Member Reviews
A re-issue of the 1984 novel.
THE OUTSIDER traces the lives of Rabbi David Hartman and his family, as they navigate life during the post-Second World War turmoil of mid-century America. It covers a substantial amount of time (decades), and the story touches upon many of the major political and social issues that arose in a America between the 1940s and 1970s. The characters are well-drawn, and you come to root for them. The novel was, at times, a little dry perhaps, but I nevertheless enjoyed it.
David Hartman returned from the Second World War to the small New England town of Leighton Ridge. Rabbi to the fourteen Jewish families in his small community, Hartman, along with his town, spends the years after the war facing the major political and social upheaval of the time. From McCarthyism and nuclear spies, to civil rights and Vietnam, Hartman, along with his best friend, a Congregational minister, helps lead the town through the chaotic changes sweeping the nation.
An ok book (if a bit boring) - For some reason I just kept wanting it to finish - needed a little more human interest.
This book definitely put Howard Fast on my list of authors to read more of their works.

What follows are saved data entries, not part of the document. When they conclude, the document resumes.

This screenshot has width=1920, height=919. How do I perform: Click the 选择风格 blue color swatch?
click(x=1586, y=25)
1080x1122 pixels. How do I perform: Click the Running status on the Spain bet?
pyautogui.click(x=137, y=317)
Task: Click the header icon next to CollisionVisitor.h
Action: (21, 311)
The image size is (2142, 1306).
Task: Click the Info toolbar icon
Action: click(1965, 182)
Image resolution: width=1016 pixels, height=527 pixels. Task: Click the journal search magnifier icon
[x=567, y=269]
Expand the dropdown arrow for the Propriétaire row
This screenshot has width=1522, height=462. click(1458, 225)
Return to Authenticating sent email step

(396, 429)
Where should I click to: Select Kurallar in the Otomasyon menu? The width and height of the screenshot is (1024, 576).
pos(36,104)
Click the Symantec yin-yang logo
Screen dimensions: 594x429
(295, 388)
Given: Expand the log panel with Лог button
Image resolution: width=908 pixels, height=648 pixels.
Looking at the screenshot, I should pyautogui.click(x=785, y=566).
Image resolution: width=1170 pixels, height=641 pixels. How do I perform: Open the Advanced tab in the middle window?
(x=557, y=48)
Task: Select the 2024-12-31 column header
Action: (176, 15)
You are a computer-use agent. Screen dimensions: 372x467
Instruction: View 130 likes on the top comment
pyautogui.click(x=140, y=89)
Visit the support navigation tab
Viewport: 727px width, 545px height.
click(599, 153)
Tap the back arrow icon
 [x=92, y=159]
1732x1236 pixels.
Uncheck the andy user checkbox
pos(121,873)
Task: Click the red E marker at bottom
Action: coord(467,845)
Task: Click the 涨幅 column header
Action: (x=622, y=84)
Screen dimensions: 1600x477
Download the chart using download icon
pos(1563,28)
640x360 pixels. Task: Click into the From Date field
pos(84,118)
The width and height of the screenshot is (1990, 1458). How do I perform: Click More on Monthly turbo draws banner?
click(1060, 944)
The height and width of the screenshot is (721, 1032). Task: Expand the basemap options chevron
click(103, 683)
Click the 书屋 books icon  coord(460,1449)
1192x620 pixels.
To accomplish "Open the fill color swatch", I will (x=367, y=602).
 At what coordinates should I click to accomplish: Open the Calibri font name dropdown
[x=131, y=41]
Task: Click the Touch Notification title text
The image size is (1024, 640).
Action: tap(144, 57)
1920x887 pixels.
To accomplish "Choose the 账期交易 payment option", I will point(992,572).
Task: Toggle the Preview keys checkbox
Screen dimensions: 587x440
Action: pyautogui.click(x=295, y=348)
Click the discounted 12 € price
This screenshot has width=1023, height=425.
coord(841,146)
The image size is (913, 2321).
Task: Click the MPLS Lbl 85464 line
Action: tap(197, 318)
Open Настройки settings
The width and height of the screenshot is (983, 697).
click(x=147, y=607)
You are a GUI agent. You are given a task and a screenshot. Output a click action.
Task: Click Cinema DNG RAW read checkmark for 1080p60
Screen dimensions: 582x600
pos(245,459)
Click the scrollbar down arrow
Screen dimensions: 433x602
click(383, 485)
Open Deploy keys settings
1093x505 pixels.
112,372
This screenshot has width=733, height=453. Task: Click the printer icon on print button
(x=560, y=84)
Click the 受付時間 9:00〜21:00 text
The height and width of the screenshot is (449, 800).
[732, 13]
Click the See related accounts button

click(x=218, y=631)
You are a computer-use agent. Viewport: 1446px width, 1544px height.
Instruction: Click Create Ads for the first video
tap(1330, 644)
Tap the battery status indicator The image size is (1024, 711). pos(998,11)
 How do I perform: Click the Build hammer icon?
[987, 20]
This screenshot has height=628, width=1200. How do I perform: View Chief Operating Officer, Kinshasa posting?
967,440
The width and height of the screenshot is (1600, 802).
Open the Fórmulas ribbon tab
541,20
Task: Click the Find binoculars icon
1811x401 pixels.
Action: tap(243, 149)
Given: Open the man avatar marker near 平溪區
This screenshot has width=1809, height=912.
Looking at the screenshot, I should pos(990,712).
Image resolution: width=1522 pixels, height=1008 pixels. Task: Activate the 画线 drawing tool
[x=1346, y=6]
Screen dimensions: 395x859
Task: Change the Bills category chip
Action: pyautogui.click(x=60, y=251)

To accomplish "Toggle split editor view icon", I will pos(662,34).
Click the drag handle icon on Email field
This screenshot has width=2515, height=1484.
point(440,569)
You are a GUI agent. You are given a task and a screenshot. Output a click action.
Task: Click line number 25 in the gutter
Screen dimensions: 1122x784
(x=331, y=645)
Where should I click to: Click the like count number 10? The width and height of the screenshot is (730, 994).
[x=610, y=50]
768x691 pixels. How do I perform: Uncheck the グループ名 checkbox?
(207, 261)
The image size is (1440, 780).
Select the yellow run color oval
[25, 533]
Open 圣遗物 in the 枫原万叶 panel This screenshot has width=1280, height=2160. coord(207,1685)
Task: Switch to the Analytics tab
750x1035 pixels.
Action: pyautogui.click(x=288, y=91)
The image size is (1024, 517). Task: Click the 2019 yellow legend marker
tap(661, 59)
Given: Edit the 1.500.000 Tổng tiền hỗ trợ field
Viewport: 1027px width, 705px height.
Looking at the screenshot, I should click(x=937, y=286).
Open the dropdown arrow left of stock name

It follows the life of Rabbi David Hartman, who came back from WWII definitely a changed man. He was at the liberation of one of the concentration camps (Dachau). I cannot fathom being an American Rabbi doing that. He comes home, marries, and gets his first synagogue in a small New England town Leighton Ridge. The book follows roughly the next 30 years of his life in Leighton Ridge. The adjustment from New York to small town is hard on his wife which becomes hard on his relationship. They form a close friendship with Congregational minister Martin Carter and his wife. The book explores the struggles of a family, antisemitism, a changing America, and one man's journey through these. I definitely recommend.
This long, mostly well-written if sometimes rather dry novel tells of the life of Rabbi David Hartman. After serving as an army chaplain in WWII he moves with his wife to the small town of Leighton Ridge and there we follow him through the following decades, from 1948-1977. David is a good man, an honest man, who always tries to do what he considers the right and moral thing. America is changing in so many ways and all of these changes come to Leighton Ridge to some degree or another. McCarthyism, the Civil Rights movement, Vietnam, Women’s Lib – David has to face these often cataclysmic events and come to terms with them from both a religious and human point of view. There are a lot of conversations in the novel, in which these issues are discussed, and to some extent David Hartman is there as a mouthpiece for the author's own views and preoccupations, and at times this can slow the narrative down a little, but overall I found this a moving and compelling story of one man’s odyssey through life. It’s not perhaps great literature but it is an engaging narrative which gives an authentic portrait of one man and his family, and of life both in small town America and on the wider stage. A very good read.